_Goal:_
Copy every entry below, swapping "Quotations" for "Citations" and leaving all other text unchanged.

_Provided information:_
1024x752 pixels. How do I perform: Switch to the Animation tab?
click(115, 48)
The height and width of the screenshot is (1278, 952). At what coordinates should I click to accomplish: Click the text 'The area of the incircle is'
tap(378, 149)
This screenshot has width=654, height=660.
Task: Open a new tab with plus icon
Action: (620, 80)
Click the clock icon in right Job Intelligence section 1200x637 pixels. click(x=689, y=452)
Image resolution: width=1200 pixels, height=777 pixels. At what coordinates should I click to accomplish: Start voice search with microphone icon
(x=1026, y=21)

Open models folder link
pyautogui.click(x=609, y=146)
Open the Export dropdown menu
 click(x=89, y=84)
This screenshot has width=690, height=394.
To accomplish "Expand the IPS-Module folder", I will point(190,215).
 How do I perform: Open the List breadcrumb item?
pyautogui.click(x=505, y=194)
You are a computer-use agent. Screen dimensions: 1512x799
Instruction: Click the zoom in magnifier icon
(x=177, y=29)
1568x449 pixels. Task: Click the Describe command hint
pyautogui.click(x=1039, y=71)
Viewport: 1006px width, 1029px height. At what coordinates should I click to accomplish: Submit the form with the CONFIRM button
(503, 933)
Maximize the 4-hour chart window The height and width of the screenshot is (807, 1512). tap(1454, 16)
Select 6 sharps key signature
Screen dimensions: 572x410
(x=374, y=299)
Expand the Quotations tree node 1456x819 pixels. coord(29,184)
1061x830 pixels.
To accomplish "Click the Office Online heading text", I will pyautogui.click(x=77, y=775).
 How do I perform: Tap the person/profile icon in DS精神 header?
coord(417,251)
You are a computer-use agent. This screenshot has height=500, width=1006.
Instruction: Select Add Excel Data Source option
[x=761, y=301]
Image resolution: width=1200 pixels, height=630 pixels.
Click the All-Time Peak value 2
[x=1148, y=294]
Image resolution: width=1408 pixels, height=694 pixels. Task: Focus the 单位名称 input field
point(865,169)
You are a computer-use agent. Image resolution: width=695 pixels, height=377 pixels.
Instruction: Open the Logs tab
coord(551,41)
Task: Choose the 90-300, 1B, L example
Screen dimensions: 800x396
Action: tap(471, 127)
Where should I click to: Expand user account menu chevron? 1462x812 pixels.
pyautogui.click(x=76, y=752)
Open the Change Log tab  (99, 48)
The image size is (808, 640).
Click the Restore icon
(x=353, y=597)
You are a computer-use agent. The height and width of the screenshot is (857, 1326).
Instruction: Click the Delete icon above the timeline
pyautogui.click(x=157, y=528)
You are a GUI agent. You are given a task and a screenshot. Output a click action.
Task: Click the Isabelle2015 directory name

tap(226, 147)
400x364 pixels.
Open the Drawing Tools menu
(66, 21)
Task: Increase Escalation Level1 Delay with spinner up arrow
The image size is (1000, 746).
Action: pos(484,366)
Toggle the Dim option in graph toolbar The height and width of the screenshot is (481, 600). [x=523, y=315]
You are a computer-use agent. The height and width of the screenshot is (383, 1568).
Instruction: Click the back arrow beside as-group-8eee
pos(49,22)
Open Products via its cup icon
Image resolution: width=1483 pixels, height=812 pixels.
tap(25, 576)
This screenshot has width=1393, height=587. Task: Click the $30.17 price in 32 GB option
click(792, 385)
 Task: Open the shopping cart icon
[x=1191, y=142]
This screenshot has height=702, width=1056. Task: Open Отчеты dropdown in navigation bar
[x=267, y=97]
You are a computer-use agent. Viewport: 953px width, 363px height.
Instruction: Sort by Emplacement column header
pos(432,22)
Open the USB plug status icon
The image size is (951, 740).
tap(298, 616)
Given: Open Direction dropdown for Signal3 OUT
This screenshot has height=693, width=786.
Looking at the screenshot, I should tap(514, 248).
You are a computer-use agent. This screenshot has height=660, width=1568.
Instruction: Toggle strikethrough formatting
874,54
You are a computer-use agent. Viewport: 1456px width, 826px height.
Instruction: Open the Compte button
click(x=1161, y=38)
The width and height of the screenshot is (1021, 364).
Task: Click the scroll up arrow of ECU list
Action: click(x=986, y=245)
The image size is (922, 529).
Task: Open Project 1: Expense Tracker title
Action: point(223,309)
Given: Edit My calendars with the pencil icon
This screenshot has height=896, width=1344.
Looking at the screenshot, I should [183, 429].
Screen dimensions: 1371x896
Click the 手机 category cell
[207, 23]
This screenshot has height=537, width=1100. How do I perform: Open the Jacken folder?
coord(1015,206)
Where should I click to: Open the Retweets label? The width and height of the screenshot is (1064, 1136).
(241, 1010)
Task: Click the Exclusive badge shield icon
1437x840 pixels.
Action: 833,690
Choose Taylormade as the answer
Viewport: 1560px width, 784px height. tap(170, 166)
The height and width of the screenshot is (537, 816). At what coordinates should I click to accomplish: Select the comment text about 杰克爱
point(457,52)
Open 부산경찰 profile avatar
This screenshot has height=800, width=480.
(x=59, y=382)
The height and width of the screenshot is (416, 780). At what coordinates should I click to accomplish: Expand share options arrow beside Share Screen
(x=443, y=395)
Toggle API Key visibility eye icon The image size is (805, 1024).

_Final answer:_
1024x752 pixels. How do I perform: Switch to the Animation tab?
click(115, 48)
The height and width of the screenshot is (1278, 952). At what coordinates should I click to accomplish: Click the text 'The area of the incircle is'
tap(378, 149)
This screenshot has width=654, height=660.
Task: Open a new tab with plus icon
Action: (620, 80)
Click the clock icon in right Job Intelligence section 1200x637 pixels. click(x=689, y=452)
Image resolution: width=1200 pixels, height=777 pixels. At what coordinates should I click to accomplish: Start voice search with microphone icon
(x=1026, y=21)

Open models folder link
pyautogui.click(x=609, y=146)
Open the Export dropdown menu
 click(x=89, y=84)
This screenshot has width=690, height=394.
To accomplish "Expand the IPS-Module folder", I will point(190,215).
 How do I perform: Open the List breadcrumb item?
pyautogui.click(x=505, y=194)
You are a computer-use agent. Screen dimensions: 1512x799
Instruction: Click the zoom in magnifier icon
(x=177, y=29)
1568x449 pixels. Task: Click the Describe command hint
pyautogui.click(x=1039, y=71)
Viewport: 1006px width, 1029px height. At what coordinates should I click to accomplish: Submit the form with the CONFIRM button
(503, 933)
Maximize the 4-hour chart window The height and width of the screenshot is (807, 1512). tap(1454, 16)
Select 6 sharps key signature
Screen dimensions: 572x410
(x=374, y=299)
Expand the Citations tree node 1456x819 pixels. coord(29,184)
1061x830 pixels.
To accomplish "Click the Office Online heading text", I will pyautogui.click(x=77, y=775).
 How do I perform: Tap the person/profile icon in DS精神 header?
coord(417,251)
You are a computer-use agent. This screenshot has height=500, width=1006.
Instruction: Select Add Excel Data Source option
[x=761, y=301]
Image resolution: width=1200 pixels, height=630 pixels.
Click the All-Time Peak value 2
[x=1148, y=294]
Image resolution: width=1408 pixels, height=694 pixels. Task: Focus the 单位名称 input field
point(865,169)
You are a computer-use agent. Image resolution: width=695 pixels, height=377 pixels.
Instruction: Open the Logs tab
coord(551,41)
Task: Choose the 90-300, 1B, L example
Screen dimensions: 800x396
Action: tap(471, 127)
Where should I click to: Expand user account menu chevron? 1462x812 pixels.
pyautogui.click(x=76, y=752)
Open the Change Log tab  (99, 48)
The image size is (808, 640).
Click the Restore icon
(x=353, y=597)
You are a computer-use agent. The height and width of the screenshot is (857, 1326).
Instruction: Click the Delete icon above the timeline
pyautogui.click(x=157, y=528)
You are a GUI agent. You are given a task and a screenshot. Output a click action.
Task: Click the Isabelle2015 directory name

tap(226, 147)
400x364 pixels.
Open the Drawing Tools menu
(66, 21)
Task: Increase Escalation Level1 Delay with spinner up arrow
The image size is (1000, 746).
Action: pos(484,366)
Toggle the Dim option in graph toolbar The height and width of the screenshot is (481, 600). [x=523, y=315]
You are a computer-use agent. The height and width of the screenshot is (383, 1568).
Instruction: Click the back arrow beside as-group-8eee
pos(49,22)
Open Products via its cup icon
Image resolution: width=1483 pixels, height=812 pixels.
tap(25, 576)
This screenshot has width=1393, height=587. Task: Click the $30.17 price in 32 GB option
click(792, 385)
 Task: Open the shopping cart icon
[x=1191, y=142]
This screenshot has height=702, width=1056. Task: Open Отчеты dropdown in navigation bar
[x=267, y=97]
You are a computer-use agent. Viewport: 953px width, 363px height.
Instruction: Sort by Emplacement column header
pos(432,22)
Open the USB plug status icon
The image size is (951, 740).
tap(298, 616)
Given: Open Direction dropdown for Signal3 OUT
This screenshot has height=693, width=786.
Looking at the screenshot, I should tap(514, 248).
You are a computer-use agent. This screenshot has height=660, width=1568.
Instruction: Toggle strikethrough formatting
874,54
You are a computer-use agent. Viewport: 1456px width, 826px height.
Instruction: Open the Compte button
click(x=1161, y=38)
The width and height of the screenshot is (1021, 364).
Task: Click the scroll up arrow of ECU list
Action: click(x=986, y=245)
The image size is (922, 529).
Task: Open Project 1: Expense Tracker title
Action: point(223,309)
Given: Edit My calendars with the pencil icon
This screenshot has height=896, width=1344.
Looking at the screenshot, I should [183, 429].
Screen dimensions: 1371x896
Click the 手机 category cell
[207, 23]
This screenshot has height=537, width=1100. How do I perform: Open the Jacken folder?
coord(1015,206)
Where should I click to: Open the Retweets label? The width and height of the screenshot is (1064, 1136).
(241, 1010)
Task: Click the Exclusive badge shield icon
1437x840 pixels.
Action: 833,690
Choose Taylormade as the answer
Viewport: 1560px width, 784px height. tap(170, 166)
The height and width of the screenshot is (537, 816). At what coordinates should I click to accomplish: Select the comment text about 杰克爱
point(457,52)
Open 부산경찰 profile avatar
This screenshot has height=800, width=480.
(x=59, y=382)
The height and width of the screenshot is (416, 780). At what coordinates should I click to accomplish: Expand share options arrow beside Share Screen
(x=443, y=395)
Toggle API Key visibility eye icon The image size is (805, 1024).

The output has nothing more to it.